Reading passage:
Example: Dumps of Twitch data

This example is based on data capturing statistics and properties of popular Twitch channels. The setup is such that we have two data sets ‘of the same kind’ but from different points in time.

In other words, a ‘version’ of the data set represents a temporal notion. For example, version 1 might stem from end of March and version 2 from end of April. Moreover, we will assume that the first, version 1, has been vetted and approved with the help of manual investigation and domain knowledge. The second data set, version 2, has just been made available. We would like to use it but can’t be sure of its validity just yet. As a consequence we would like to assess the quality of the data in version 2.

In order to have a database Postgres instance to begin with, it might be useful to use our script, spinning up a dockerized Postgres database:

$ ./start_postgres.sh

The original data set can be found on kaggle. For the sake of this tutorial, we slightly process it and provide two versions of it. One can either recreate this by executing this processing script oneself on the original data or download our processed files ( version 1 and version 2) right away.

Once both version of the data exist, they can be uploaded to the tabase. We provide an uploading script creating and populating one table per version of the data in a Postgres database. It resembles the following:

address = os.environ.get("DB_ADDR", "localhost")
connection_string = f"postgresql://datajudge:datajudge@{address}:5432/datajudge"
engine = sa.create_engine(connection_string)
df_v2.to_sql("twitch_v2", engine, schema="public", if_exists="replace")
df_v1.to_sql("twitch_v1", engine, schema="public", if_exists="replace")

Once the tables are stored in a database, we can actually write a datajudge specification against them. But first, we’ll have a look at what the data roughly looks like by investigating a random sample of four rows:

A sample of the data

channel

watch_time

stream_time

peak_viewers

average_viewers

followers

followers_gained

views_gained

partnered

mature

language

xQcOW

6196161750

215250

222720

27716

3246298

1734810

93036735

True

False

English

summit1g

6091677300

211845

310998

25610

5310163

1374810

89705964

True

False

English

Gaules

5644590915

515280

387315

10976

1767635

1023779

102611607

True

True

Portuguese

ESL_CSGO

3970318140

517740

300575

7714

3944850

703986

106546942

True

False

English

Note that we expect both version 1 and version 2 to follow this structure. Due to them being assembled at different points in time, merely their rows shows differ.

Supplied data:
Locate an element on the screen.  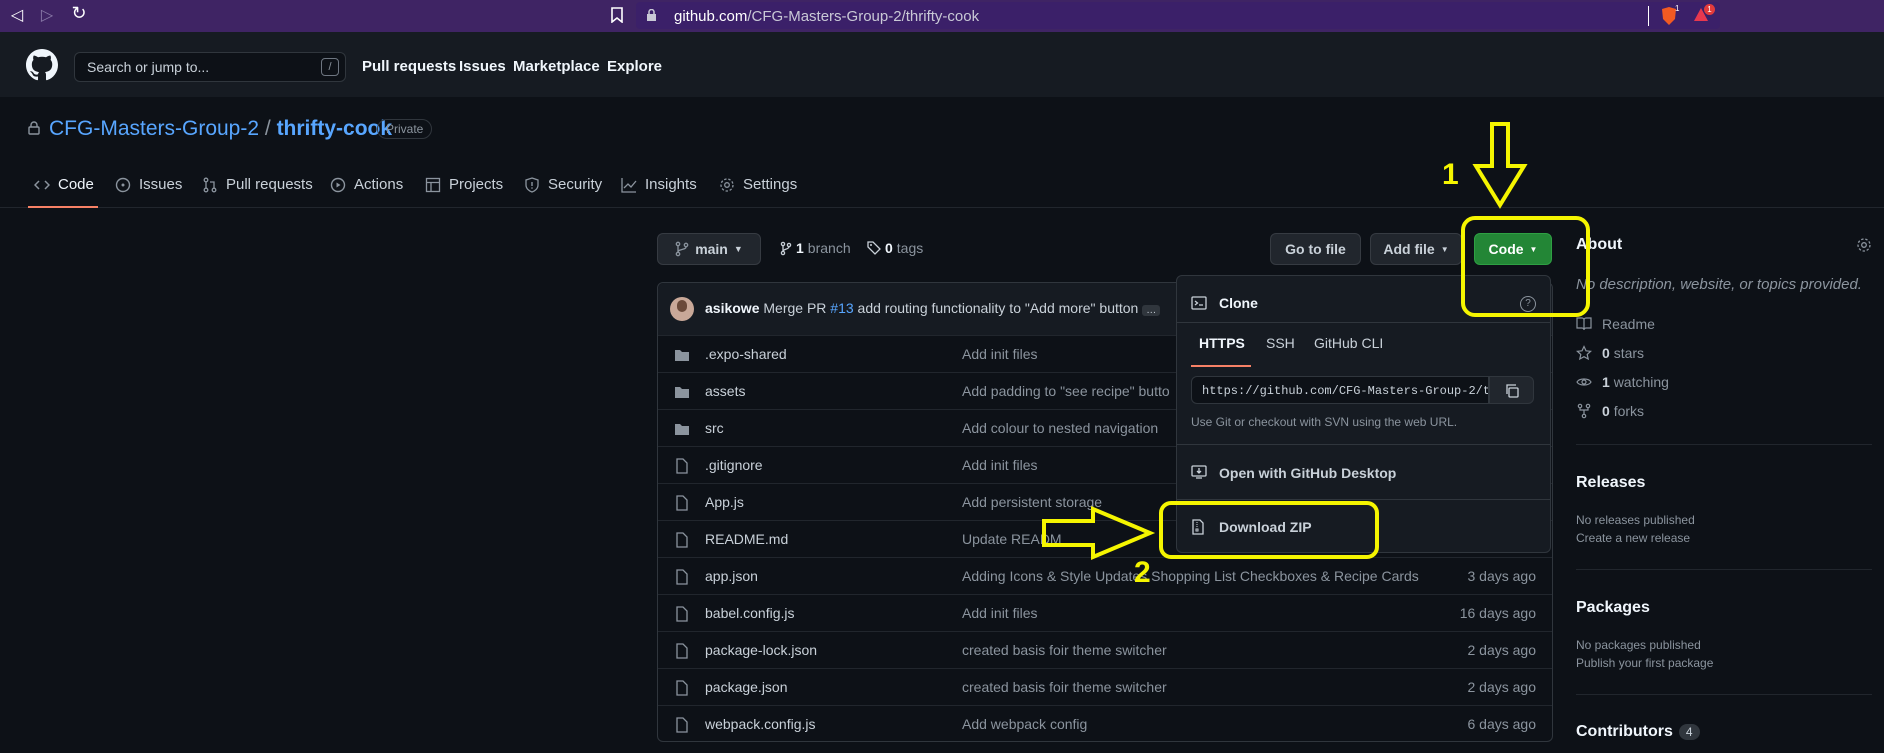
back-icon: ◁ is located at coordinates (17, 15).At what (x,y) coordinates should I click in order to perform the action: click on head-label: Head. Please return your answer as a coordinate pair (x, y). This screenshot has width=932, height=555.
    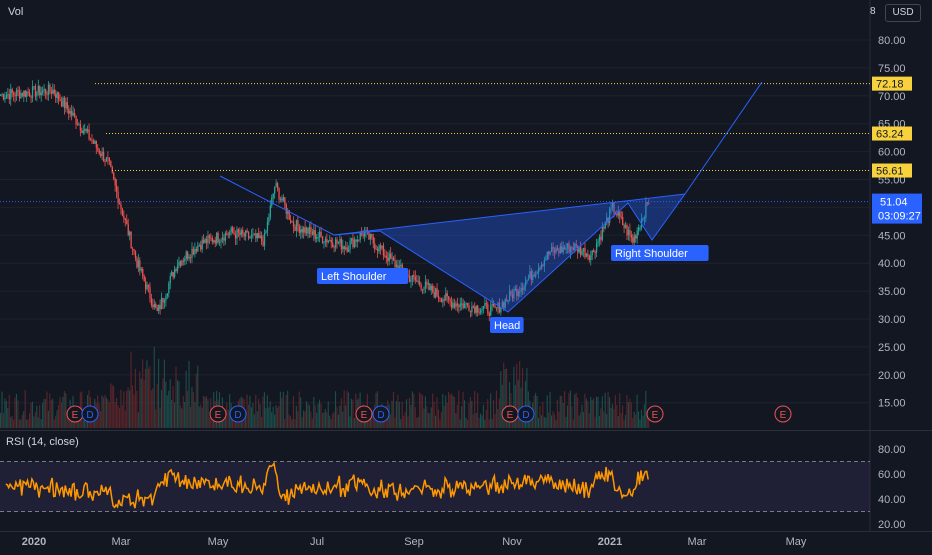
    Looking at the image, I should click on (507, 325).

Task item:
Copy out, word for word, the portion of the Twitch data tutorial that opens with the words containing "This example is" and closes with "points in time.". The listing was drawn from a source separate from the Twitch data tutorial.

Final answer:
This example is based on data capturing statistics and properties of popular Twitch channels. The setup is such that we have two data sets ‘of the same kind’ but from different points in time.